In the data below, switch every "Instruction" to "Command" and leave everything else unchanged.

[Start of Task data]

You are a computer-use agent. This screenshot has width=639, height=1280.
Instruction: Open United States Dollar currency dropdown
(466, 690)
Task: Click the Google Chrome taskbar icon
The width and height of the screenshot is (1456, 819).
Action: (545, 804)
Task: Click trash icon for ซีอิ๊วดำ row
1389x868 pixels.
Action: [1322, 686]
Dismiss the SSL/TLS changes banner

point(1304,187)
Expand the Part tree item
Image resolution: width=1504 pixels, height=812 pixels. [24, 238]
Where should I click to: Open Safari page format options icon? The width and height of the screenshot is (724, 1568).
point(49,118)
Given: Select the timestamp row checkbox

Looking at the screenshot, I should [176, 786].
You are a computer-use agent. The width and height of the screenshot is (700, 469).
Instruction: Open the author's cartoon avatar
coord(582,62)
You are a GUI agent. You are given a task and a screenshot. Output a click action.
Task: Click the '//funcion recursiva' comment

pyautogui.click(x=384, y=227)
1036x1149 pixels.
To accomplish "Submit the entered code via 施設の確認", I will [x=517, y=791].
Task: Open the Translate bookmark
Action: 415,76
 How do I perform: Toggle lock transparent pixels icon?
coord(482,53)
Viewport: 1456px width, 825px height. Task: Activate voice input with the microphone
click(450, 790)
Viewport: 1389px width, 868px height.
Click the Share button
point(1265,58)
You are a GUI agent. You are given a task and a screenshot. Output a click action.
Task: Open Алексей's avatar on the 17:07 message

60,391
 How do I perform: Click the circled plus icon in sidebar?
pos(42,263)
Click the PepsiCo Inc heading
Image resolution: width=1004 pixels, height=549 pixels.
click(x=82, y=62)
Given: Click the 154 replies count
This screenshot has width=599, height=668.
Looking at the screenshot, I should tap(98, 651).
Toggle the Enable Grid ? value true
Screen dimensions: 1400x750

[End of Task data]

** Result of the task **
You are a computer-use agent. This screenshot has width=639, height=1280.
Command: Open United States Dollar currency dropdown
(466, 690)
Task: Click the Google Chrome taskbar icon
The width and height of the screenshot is (1456, 819).
Action: (545, 804)
Task: Click trash icon for ซีอิ๊วดำ row
1389x868 pixels.
Action: [1322, 686]
Dismiss the SSL/TLS changes banner

point(1304,187)
Expand the Part tree item
Image resolution: width=1504 pixels, height=812 pixels. [24, 238]
Where should I click to: Open Safari page format options icon? The width and height of the screenshot is (724, 1568).
point(49,118)
Given: Select the timestamp row checkbox

Looking at the screenshot, I should [176, 786].
You are a computer-use agent. The width and height of the screenshot is (700, 469).
Command: Open the author's cartoon avatar
coord(582,62)
You are a GUI agent. You are given a task and a screenshot. Output a click action.
Task: Click the '//funcion recursiva' comment

pyautogui.click(x=384, y=227)
1036x1149 pixels.
To accomplish "Submit the entered code via 施設の確認", I will [x=517, y=791].
Task: Open the Translate bookmark
Action: 415,76
 How do I perform: Toggle lock transparent pixels icon?
coord(482,53)
Viewport: 1456px width, 825px height. Task: Activate voice input with the microphone
click(450, 790)
Viewport: 1389px width, 868px height.
Click the Share button
point(1265,58)
You are a GUI agent. You are given a task and a screenshot. Output a click action.
Task: Open Алексей's avatar on the 17:07 message

60,391
 How do I perform: Click the circled plus icon in sidebar?
pos(42,263)
Click the PepsiCo Inc heading
Image resolution: width=1004 pixels, height=549 pixels.
click(x=82, y=62)
Given: Click the 154 replies count
This screenshot has width=599, height=668.
Looking at the screenshot, I should tap(98, 651).
Toggle the Enable Grid ? value true
Screen dimensions: 1400x750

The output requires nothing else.